OWASP stands for the Open Web Application Security Project—a not-for-profit cyber-security group which seeks to help both for-profit and non-profit organizations to develop, purchase and maintain web applications in a safe and secure manner. OWASP,which doesn’t affiliate itself with any company or organization,also educates those organizations, and individuals, on the many vulnerabilities which hackers can use to compromise the various websites and databases.
To do this, OWASP relies on the collective knowledge of IT professionals working on both open source (free and universally accessible) and corporate security projects to produce free articles, guides and tools to use to help other developers keep their websites secure. Those volunteers are divided up into teams, which work on various projects to make the Internet safer. Currently, there are over 140 ongoing projects.
Those projects, and the various elements constructing them, are divided into three categories: protect, detect, and life cycle. The protect category is a resource where developers can find tools and documents to identify and prevent any security flaws. The detect category contains tools and documents to find flaws in the design of a website. Finally, the life cycle category helps developers to add security features into an application’s software development life cycle.
How OWASP Helps Consumers
OWASP helps to both centralize the best security practices for web applications and to raise awareness over major security flaws in the development community.

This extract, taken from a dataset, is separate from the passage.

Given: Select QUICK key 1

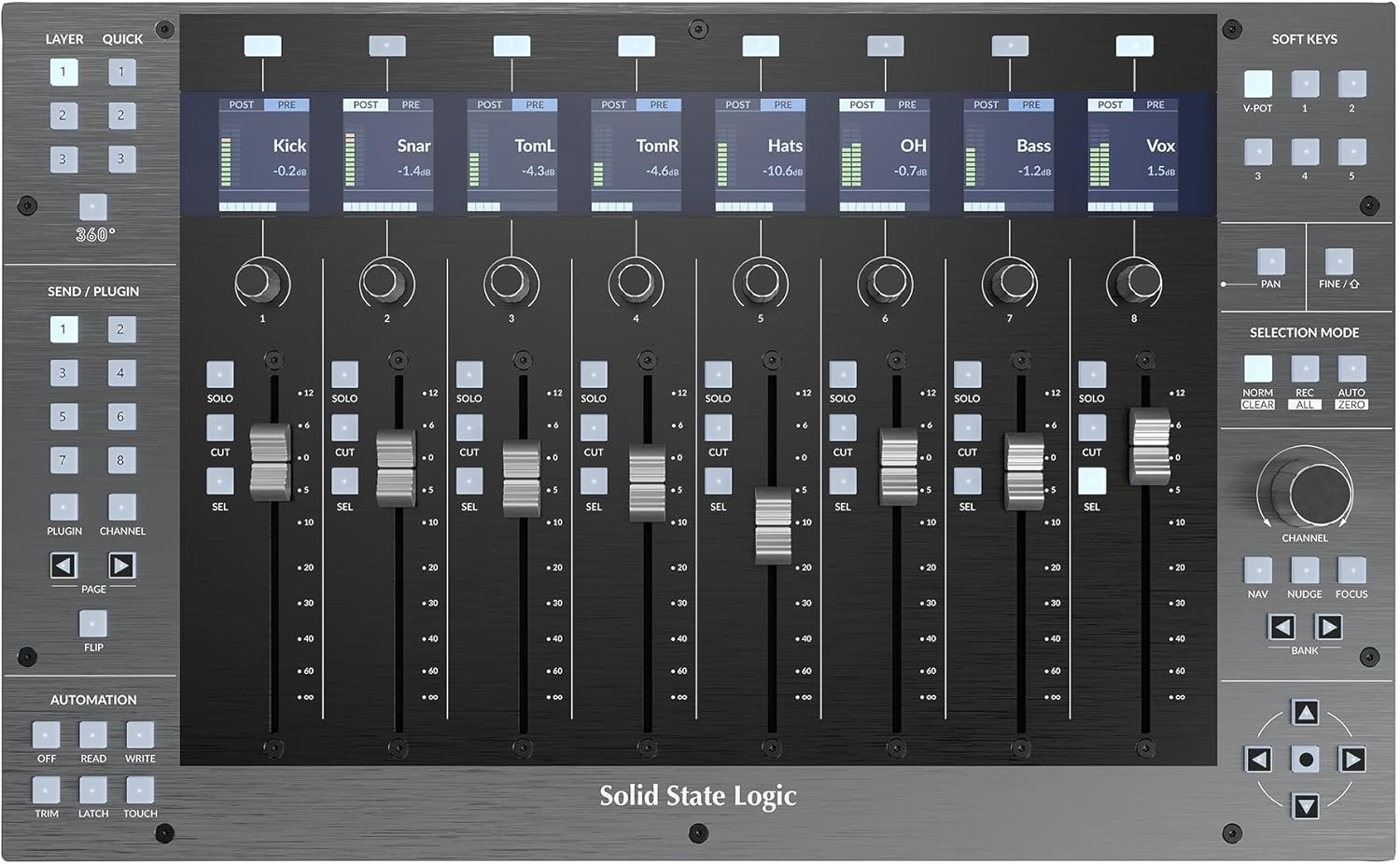Looking at the screenshot, I should point(121,72).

For example, OWASP has recently updated its Top 10 web application security risks on the Internet today. The biggest risk: injection.
An injection attack is where an attacker seeks to gain access to a database connected to the Internet by exploiting vulnerabilities through code on the website. By gaining access to the database, an attacker can steal login information, possibly giving those attackers access to social security numbers and banking information elsewhere online. Fortunately, OWASP outlines how to identify an injection vulnerability and how to fix it.
There are a variety of risks out there, and developers usually don’t have the means of identifying and securing each vulnerability. But, like Bond, they have a terrific resource to turn to when they’re in a pickle. By using its collective, and impartial, knowledge, OWASP can better inform both web developers, and those seeking to build out their websites, of avoidable risks with little to no cost.
Digitally-minded consumers today regularly navigate a rough terrain of Trojans, viruses, and phishing attempts, so it’s good to know that a resource like OWASP is available to help make sense of web security.